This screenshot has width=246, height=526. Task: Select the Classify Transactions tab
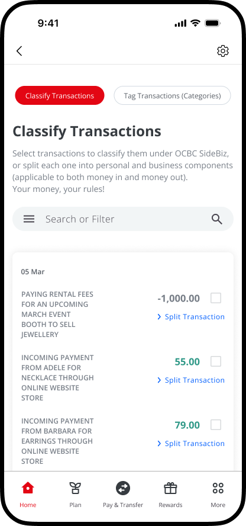(x=60, y=95)
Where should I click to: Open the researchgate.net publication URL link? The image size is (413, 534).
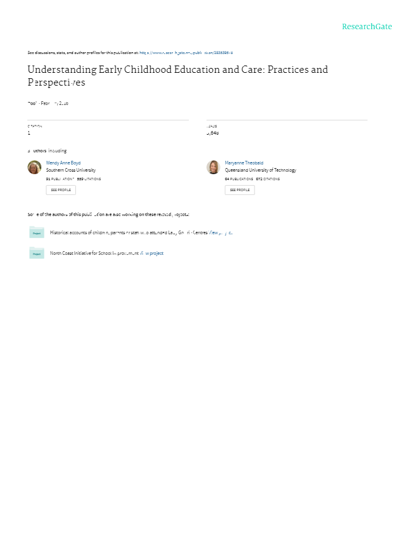186,53
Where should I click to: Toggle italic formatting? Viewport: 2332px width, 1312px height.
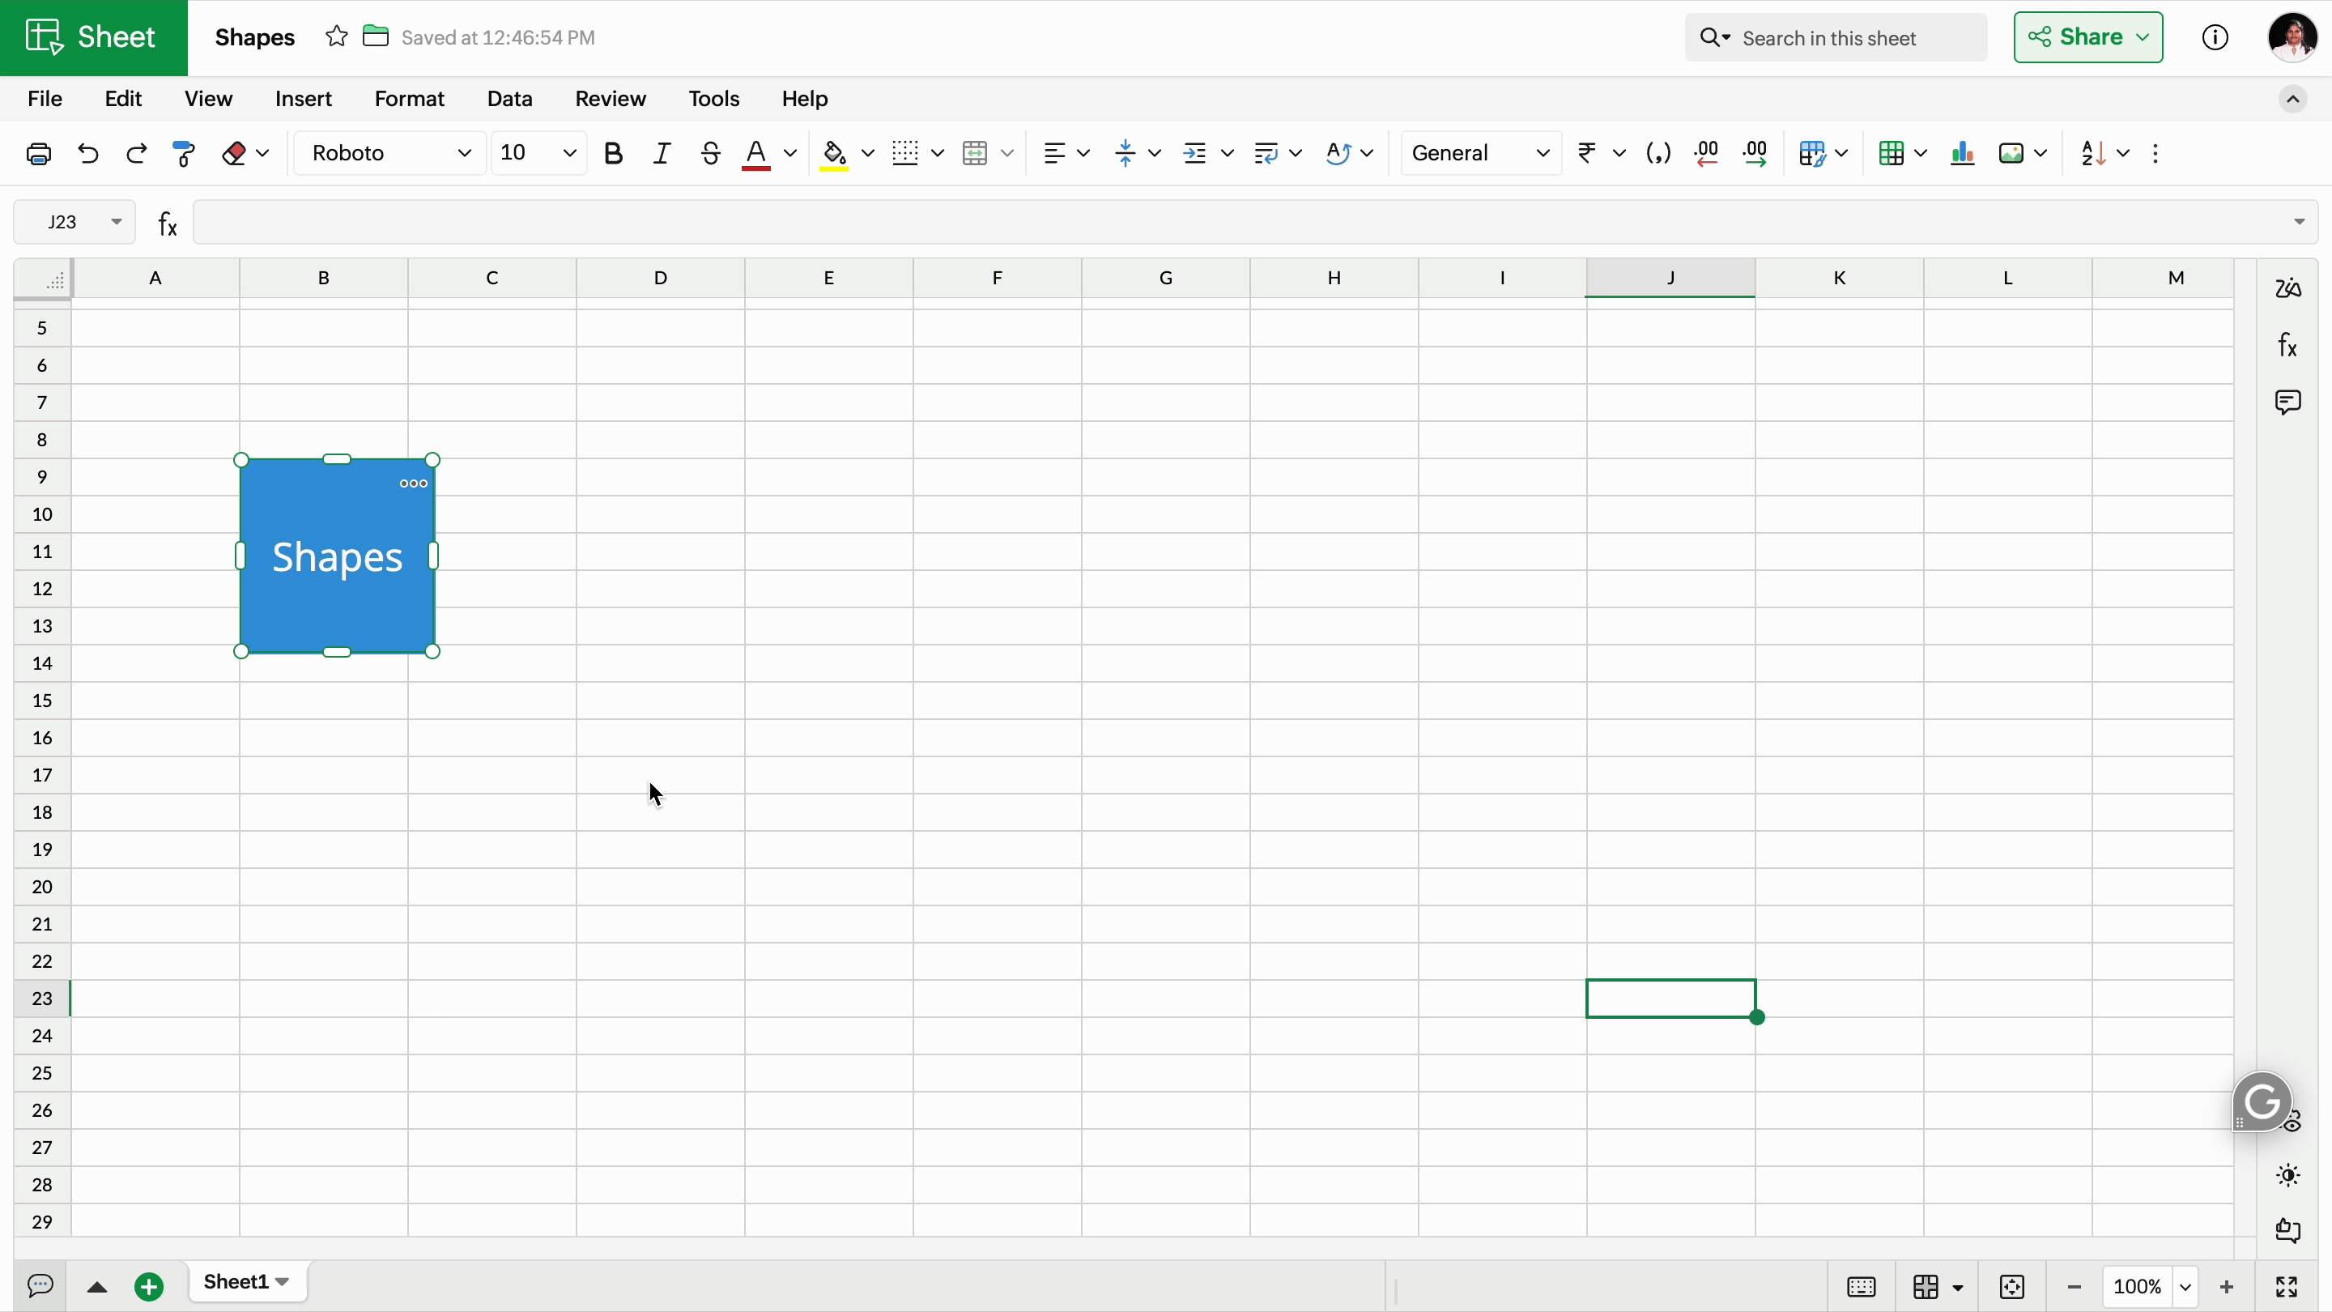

### OBJECTIVE
Rewrite all the records above, replacing "Where should I click to" with "Where do I tap to" and leaving everything else unchanged. Leave the pictures out.

### FINISHED ANSWER
This screenshot has width=246, height=526. Task: Select the Classify Transactions tab
(x=60, y=95)
Where do I tap to: Open the researchgate.net publication URL link? The image size is (413, 534).
186,53
Where do I tap to: Toggle italic formatting? Viewport: 2332px width, 1312px height.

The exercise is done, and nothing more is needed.